Armed with a federal appeals court ruling, the families plan to ask US District Judge Walter Jay Skinner to reinstate their claim that Beatrice Foods Co., which once owned a tannery near the polluted wells, should be held liable for the leukemia cases and the deaths of at least five children and one adult.

The families previously reached out-of-court settlements with two other companies, W.R. Grace Inc. and UniFirst Corp., for a total of more than $ 9 million, although both firms continued to deny responsibility in connection with the leukemia cases. Beatrice, the last of three firms accused by the families, was absolved of responsibility midway through a jury trial in 1986.

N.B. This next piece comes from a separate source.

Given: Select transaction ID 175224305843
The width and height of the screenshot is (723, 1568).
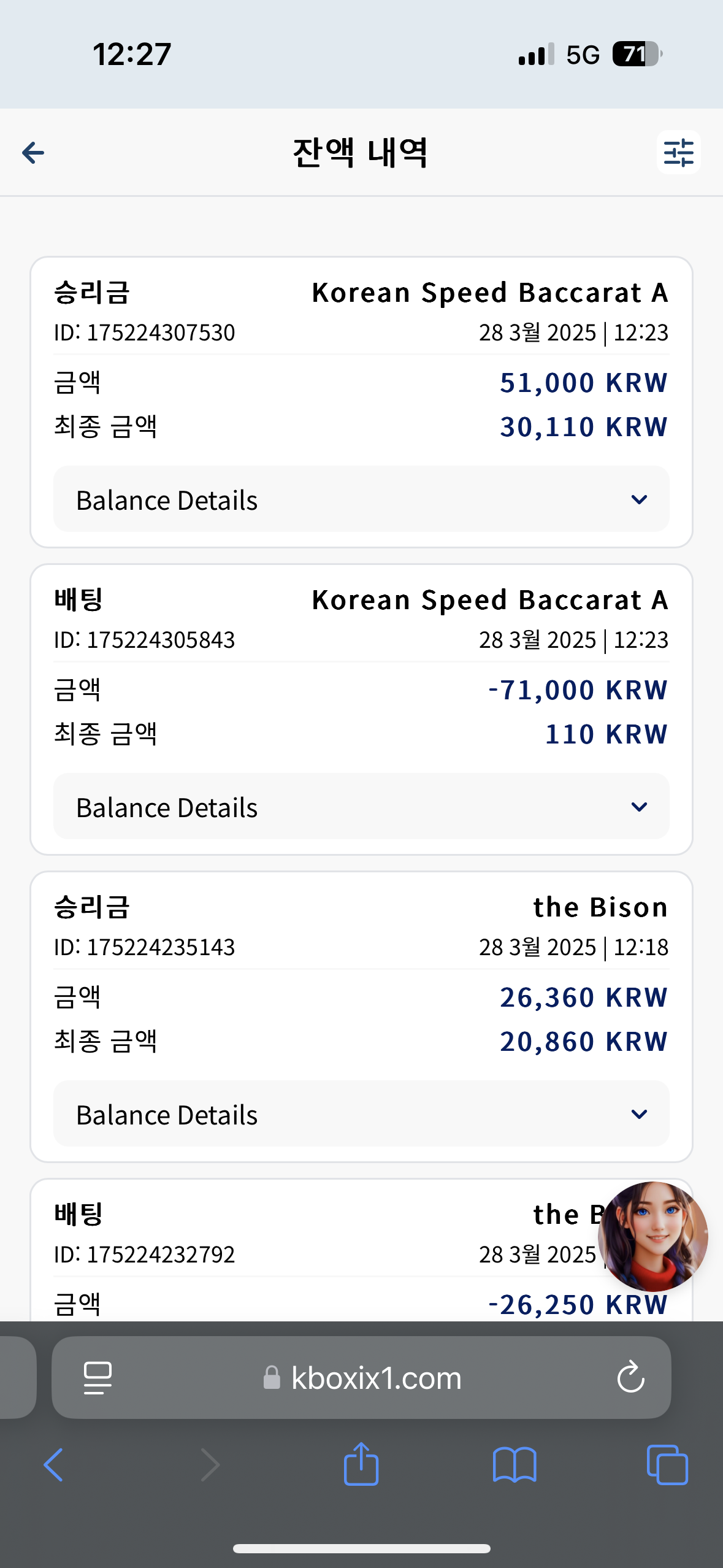Looking at the screenshot, I should [x=145, y=640].
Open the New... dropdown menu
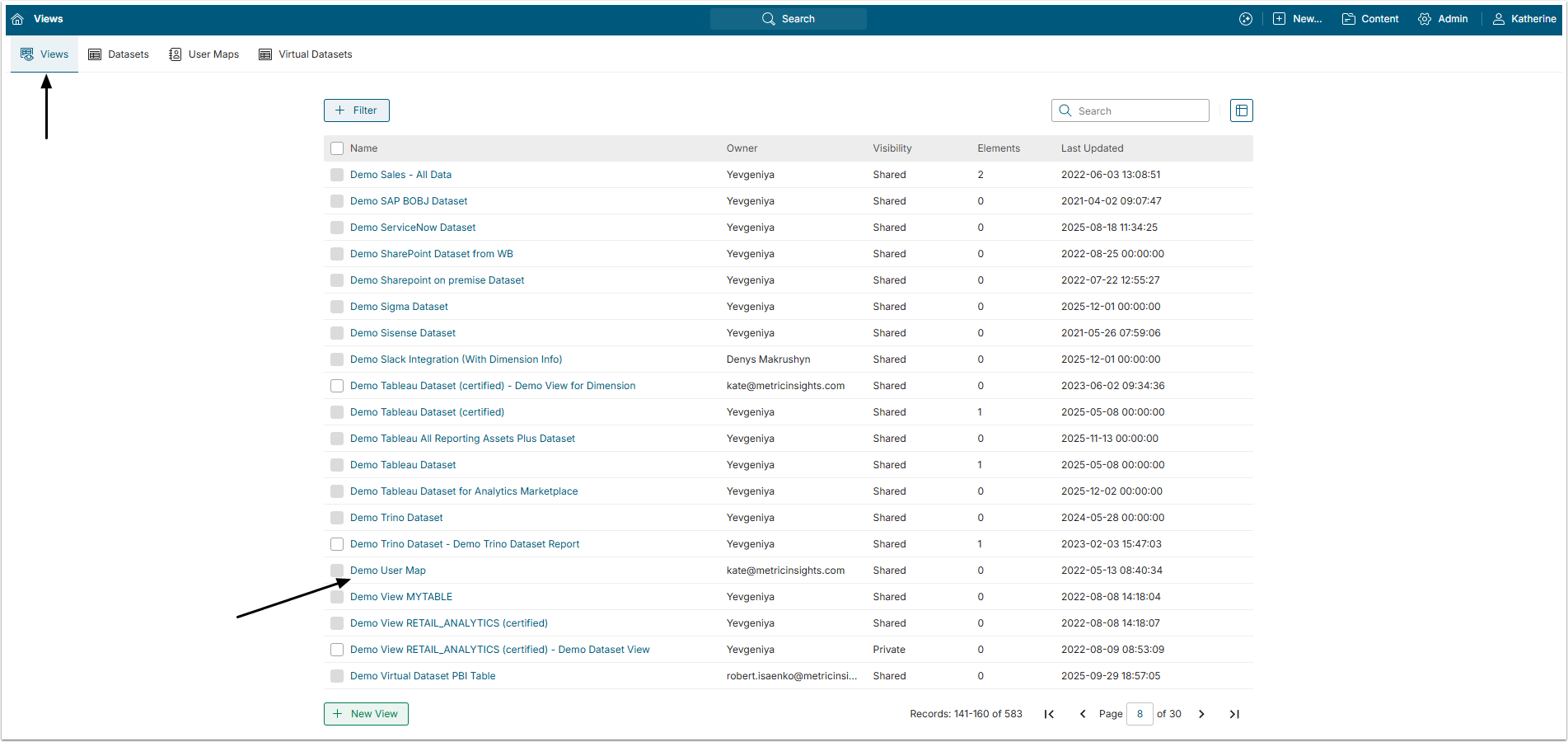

The US Court of Appeals ordered new hearings earlier this month to determine whether the company or its lawyers "knowingly or intentionally" withheld evidence during pretrial proceedings.

The appeals court ruling involved a possibly incriminating technical report commissioned by Beatrice in 1983 that found that land near the tannery was contaminated with many of the chemicals that allegedly got into Woburn's drinking water.

At a news conference yesterday, parents of four of the five children who died of leukemia during the 1970s and early 1980s told reporters that a newly released US Environmental Protection Agency report supports their contentions about Beatrice. "This report will confirm how contaminated" the land was. "They can't hide anymore," said Lauren Aufiero, now of Louden, N.H. Her son Jarrod died of leukemia in 1982 at age 3.

The report, a 300-page technical document, confirms previous findings by the federal agency that the former Beatrice land was the most polluted of several sites near the wells.

It also concludes, as earlier reports did, that water flowing through the property could have reached the wells "given the right pumping conditions," said Paul G. Keough, the agency's deputy regional administrator.

The EPA is currently negotiating with Beatrice, W.R. Grace, UniFirst and other companies to pay for the cost of cleaning up the East Woburn area under the federal Superfund law.

Richard Toomey of Woburn, whose son, Patrick, died of leukemia in 1981 at age 11, affirmed the families' intentions of pursuing Beatrice, telling reporters yesterday, "We will never settle until they admit what they have done.

"We want these people to say, 'Yeah, we done it, yeah, it's there, yeah, let's get it cleaned up,' " he said. "I want it cleaned up so that my daughter doesn't get killed, too. If it can kill my son it can kill her, too."